La Melodía de mi Venganza

Autor: : Luoye Fenfei
Género: Fantasía
El sobre con los papeles del divorcio estaba sobre la mesa de la cocina, recordándome la miseria que Lina me ofrecía para desaparecer de su vida. Un día antes, en mi vida anterior, había estallado, había luchado y, desesperado, terminé muerto en un estúpido accidente. Pero hoy no. Hoy desperté de nuevo, en el día exacto en que recibí la citación de divorcio, y mi visión del mundo era fríamente clara. Sabía que mi "esposa" y su amante, Patrick, habían construido su imperio sobre mi sudor, mi talento y mi dinero mientras yo vivía en la sombra. En la vida anterior, su traición me quebró, no solo me robaron mi música, sino cada céntimo que ganaba y, lo peor de todo, mi dignidad. ¿Por qué volvería a vivir ese infierno una vez más? ¿Acaso el destino me daba una segunda oportunidad para sanar o para una venganza definitiva? Y entonces lo entendí: esta vez, no huiría. Esta vez, ellos pagarían.

Introducción

El sobre con los papeles del divorcio estaba sobre la mesa de la cocina, recordándome la miseria que Lina me ofrecía para desaparecer de su vida.

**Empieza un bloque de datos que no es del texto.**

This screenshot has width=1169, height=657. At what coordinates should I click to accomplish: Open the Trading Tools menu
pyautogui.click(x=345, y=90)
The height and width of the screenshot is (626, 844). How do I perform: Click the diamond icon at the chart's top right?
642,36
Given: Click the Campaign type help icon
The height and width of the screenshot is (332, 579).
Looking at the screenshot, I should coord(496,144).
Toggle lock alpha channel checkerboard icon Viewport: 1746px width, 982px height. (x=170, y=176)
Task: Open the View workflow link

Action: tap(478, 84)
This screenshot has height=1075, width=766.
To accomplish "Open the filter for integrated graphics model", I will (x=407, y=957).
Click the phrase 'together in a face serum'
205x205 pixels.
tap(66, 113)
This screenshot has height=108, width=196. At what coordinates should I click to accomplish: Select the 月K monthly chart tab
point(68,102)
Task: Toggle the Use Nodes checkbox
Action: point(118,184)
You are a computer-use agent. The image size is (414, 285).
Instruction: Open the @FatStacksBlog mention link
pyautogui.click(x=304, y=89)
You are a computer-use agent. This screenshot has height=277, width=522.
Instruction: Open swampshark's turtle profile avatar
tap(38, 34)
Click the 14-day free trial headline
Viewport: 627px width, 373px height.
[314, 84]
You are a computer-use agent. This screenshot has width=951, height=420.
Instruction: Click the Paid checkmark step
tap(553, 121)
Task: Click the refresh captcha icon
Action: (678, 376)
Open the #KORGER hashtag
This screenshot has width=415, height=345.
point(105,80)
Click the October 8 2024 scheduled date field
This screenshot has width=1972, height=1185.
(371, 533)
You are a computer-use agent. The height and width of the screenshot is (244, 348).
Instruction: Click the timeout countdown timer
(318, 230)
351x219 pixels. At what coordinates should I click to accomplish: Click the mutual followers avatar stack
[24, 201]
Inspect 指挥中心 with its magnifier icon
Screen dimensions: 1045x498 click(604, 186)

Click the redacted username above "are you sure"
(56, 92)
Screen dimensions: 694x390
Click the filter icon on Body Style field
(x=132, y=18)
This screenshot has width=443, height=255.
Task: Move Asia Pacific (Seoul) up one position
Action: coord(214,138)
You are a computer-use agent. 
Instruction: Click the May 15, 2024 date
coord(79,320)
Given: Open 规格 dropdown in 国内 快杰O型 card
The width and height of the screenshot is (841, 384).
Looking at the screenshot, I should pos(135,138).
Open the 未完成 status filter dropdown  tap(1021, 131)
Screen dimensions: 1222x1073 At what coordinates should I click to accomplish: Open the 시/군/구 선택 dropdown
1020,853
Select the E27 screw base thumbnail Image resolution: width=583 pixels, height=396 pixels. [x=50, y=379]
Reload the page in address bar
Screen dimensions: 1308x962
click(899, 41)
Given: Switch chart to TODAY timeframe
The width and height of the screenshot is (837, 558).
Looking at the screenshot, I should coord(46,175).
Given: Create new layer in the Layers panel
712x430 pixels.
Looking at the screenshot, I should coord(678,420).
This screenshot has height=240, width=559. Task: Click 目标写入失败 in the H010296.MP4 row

Un día antes, en mi vida anterior, había estallado, había luchado y, desesperado, terminé muerto en un estúpido accidente.

Pero hoy no. Hoy desperté de nuevo, en el día exacto en que recibí la citación de divorcio, y mi visión del mundo era fríamente clara.

Sabía que mi "esposa" y su amante, Patrick, habían construido su imperio sobre mi sudor, mi talento y mi dinero mientras yo vivía en la sombra.

En la vida anterior, su traición me quebró, no solo me robaron mi música, sino cada céntimo que ganaba y, lo peor de todo, mi dignidad.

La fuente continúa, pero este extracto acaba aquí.